小さい頃はケンカしたり冒険ごっこをしていても、思春期になればお互いを意識し始めるのは必然だった。
「おじさんがボヤいてたよ。畑手伝わないんだったらせめて魔法の勉強して領主様の魔法師団に入って金入れろって」
気のない返事ではぐらかしていたが俺には考えていることがあった。
だがルカには話せない。
話してもきっと信じてはくれないだろう。
「まぁ勉強はボチボチやってるからそのうち領主様の所に試験受けに行くさ」
ホントかなぁなどとちっとも信じてくれそうにない彼女を見ながら俺は立ち上がる。
「それでさ、魔法師団入って一人前になったらルカを俺の・・・ゴニョゴニョ」
「ん?俺の何?」
お互い意識はしているとは思うがもしかしたら俺だけのものかもしれないと気が付き言い淀んでしまった。
「だからールカは力がゴリオみたいに強いから俺のボディーガードにしてやるよ」
笑顔の俺に向かって彼女の非の打ちどころのないボディーブローが飛んできた。
悶絶する俺にバーカと言葉を浴びせルカはがに股で肩を怒らせながら畑仕事に戻っていった。
夕食も済ませ窓の向こうには数本の松明の明かりと月明り。
段々と家々の話し声や笑い声が聞こえなくなり、害獣警戒で巡回している大人の足音がするだけになった頃、俺はこっそりと森の中に入っていった。
「おーい・・・おーい・・・どこだーご飯持ってきたぞー」
近くの茂みから、小さな影がそっと出てきた。
「遅い!てっきり忘れ去られたのかと思ったぞ!」
ぶつぶつ文句を言いながら俺の差し出したご飯を必死に目で追うこの子と知り合ったのは半年ほど前だ。
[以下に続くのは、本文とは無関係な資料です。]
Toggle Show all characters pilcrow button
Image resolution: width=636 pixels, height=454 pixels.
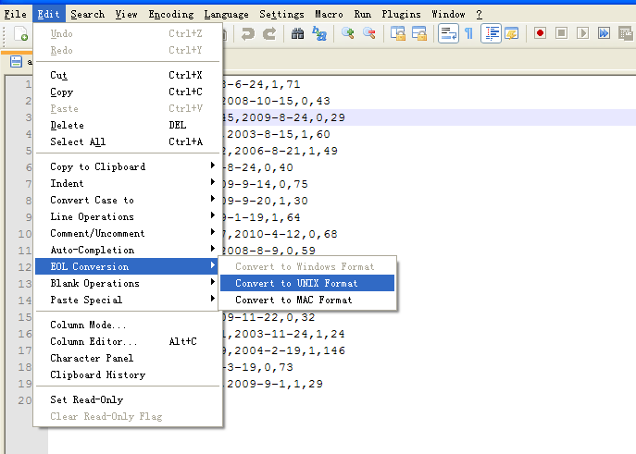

森の中で魔法の鍛錬中、運悪く繁殖期のゴリオに襲われた俺を助けてくれたのがこのちびっ子である。
体こそ小さいが体術、魔法どれも俺以上の強さだ。
助けたお礼に御馳走するといったが、人目に付きたくないから夜に森の中にご飯を運んでほしいと言われ、それ以降こうして毎日ご飯を持ってきている。
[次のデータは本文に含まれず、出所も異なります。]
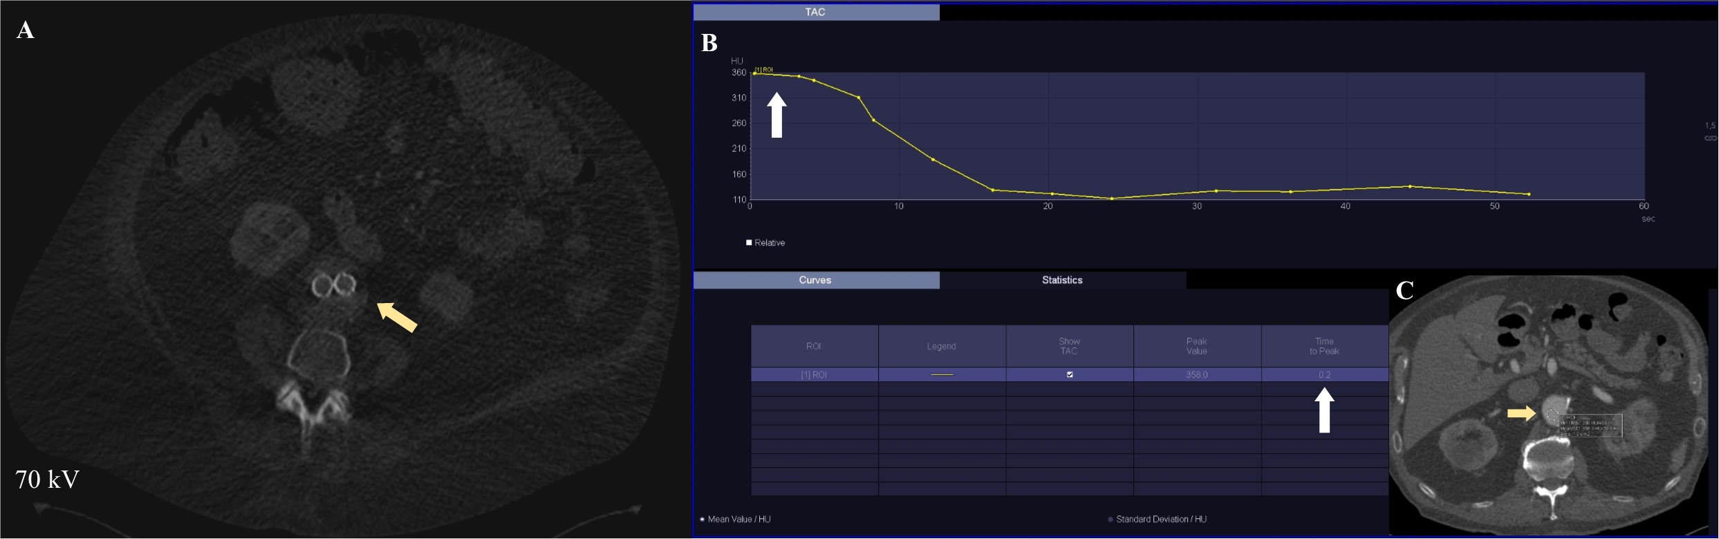Click the yellow legend line for ROI 1

tap(942, 375)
モグモグ「さてと・・・腹も膨れたし今日も見てやるからそこに座ってまずは魔法力の鍛錬からだ」
地面に座り呼吸を整える。そして自分の中にある形のない力に向かって意識を高める。
「いいかい魔法とは有限である。人間、魔物、そしてかの魔王でさえ例外なく使える魔法には限りがある。だが己の魔力を鍛えれば上限は増やせる。上限を増やせば使える魔法も増えてくる」
ちびっ子の言う事は本当だった。
実際にこの半年で俺の魔力は驚くほど増えた。
コブシほどの大きさの火の玉を1日3回ほど飛ばせば尽きるような俺の魔力も、今では大きな酒樽ほどの火の玉を20発飛ばしても尽きないし、適性があった風魔法も使えるほどに成長していた。
「なぁミルル、俺今なら魔法師団受かるかな?」
「さんを付けろ!ミルルさんだ!まぁ今のお前なら魔法師団の試験には余裕で受かるだろう。だがお前程度の魔法を使うやつはゴロゴロいる。」
自分の力を試したい欲求を抑え俺はまた自分の魔力に意識を向けていった。
「プハー!疲れたーもう無理!世界が回ってる」
「今日はこの位で辞めておくか。こうして毎日続けていれば半年ほどで今の三倍には強くしてやる」
ミルルの言葉に嘘はない。今までの修行もすべて言うとおりにしてきてその通りの結果になっている。
俺は嬉しさでついミルルに抱きついてしまった。
何をしとんじゃエロガキーーーー!!!!!!!
気が付くと朝になり俺は部屋で寝ていた。
拙い文章ですいませんでした。
そして後書き部分まで読んでいただけて感謝です。
物語はこれからどんどん加速していきます。
なぜ、主人公が勇者を憎むのかなど、今回の話の中にも伏線は多数含ませてますので、読者様に喜んでいただけるよう頑張ります。